Greek Film and Orchestral Composer, Conductor and guitarist

Yiorgos Magoulas (Greek: Γιώργος Μαγουλάς), is a successful composer of orchestral music and music for television and cinema. Among other projects, he has composed music for the documentary series WarZone (Εμπόλεμη Ζώνη, Mega TV) and FOTEINA MONOPATIA (Φωτεινά Μονοπάτια, ΕΡΤ), popular TV commercials and films. He has collaborated with the "Επιτροπή 2021 / Greece 2021" for the 200th anniversary of the Greek Revolution, released six CDs and his music has been recorded and performed by the Contemporary Music Orchestra of ERT.

==Biography==
Born in Athens in 1970, Magoulas studied classical guitar, composition, arrangement and orchestration in Athens (National Conservatory of Athens) and London (Morley College of London).
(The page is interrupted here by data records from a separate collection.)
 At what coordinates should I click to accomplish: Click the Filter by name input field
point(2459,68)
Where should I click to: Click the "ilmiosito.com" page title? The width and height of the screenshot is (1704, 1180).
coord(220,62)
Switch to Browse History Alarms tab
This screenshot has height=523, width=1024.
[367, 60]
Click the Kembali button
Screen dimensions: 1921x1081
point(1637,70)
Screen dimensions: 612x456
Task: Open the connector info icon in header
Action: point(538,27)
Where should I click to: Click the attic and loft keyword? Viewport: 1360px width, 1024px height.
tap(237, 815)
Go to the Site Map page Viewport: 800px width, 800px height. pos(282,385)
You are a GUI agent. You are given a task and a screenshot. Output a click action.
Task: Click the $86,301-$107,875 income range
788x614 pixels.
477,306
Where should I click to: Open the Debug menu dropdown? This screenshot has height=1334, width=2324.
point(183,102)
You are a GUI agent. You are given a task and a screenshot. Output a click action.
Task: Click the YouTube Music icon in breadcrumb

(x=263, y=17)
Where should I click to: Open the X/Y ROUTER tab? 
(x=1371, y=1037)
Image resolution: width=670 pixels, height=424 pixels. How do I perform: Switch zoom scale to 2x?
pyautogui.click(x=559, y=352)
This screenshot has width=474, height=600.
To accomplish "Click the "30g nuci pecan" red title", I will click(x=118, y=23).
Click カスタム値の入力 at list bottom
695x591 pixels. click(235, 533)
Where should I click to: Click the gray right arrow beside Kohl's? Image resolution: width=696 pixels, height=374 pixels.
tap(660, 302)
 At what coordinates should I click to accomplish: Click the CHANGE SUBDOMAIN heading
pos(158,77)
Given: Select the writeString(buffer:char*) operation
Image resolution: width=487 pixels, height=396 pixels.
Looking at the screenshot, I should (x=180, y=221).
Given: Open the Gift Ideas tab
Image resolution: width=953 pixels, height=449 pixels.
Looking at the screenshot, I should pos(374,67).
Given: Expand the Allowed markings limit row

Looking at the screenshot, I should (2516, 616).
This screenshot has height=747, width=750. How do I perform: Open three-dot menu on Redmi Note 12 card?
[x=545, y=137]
- In 1991, at the age of 21, he began his professional career by writing music for the Research Theatre- Dimitris Potamitis.
- In 1995, he was awarded by the Golden Ermis Award.
- In 1998, following a selection of Stavros Xarchakos, he began his collaboration with the Great Hellenic Foundation (Ίδρυμα Μείζονος Ελληνισμού)
- In 2000, his oratorio Propitiation was presented in London, following an assignment by the Church of England.
- In 2014, he appeared as a soloist, performing his compositions at the Brussels Winter Jazz Festival.
- In 2015, he founded and conduct the Alter Move Orchestra.
- In 2021, he composed the music for the GREECE 2021 committee.

Six CDs albums with his own musical compositions and orchestral film music have been released, while his works have been recorded and performed by the ERT Contemporary Music Orchestra.

His works have been played in Greece, Cyprus, Turkey, England, Italy, Belgium and France.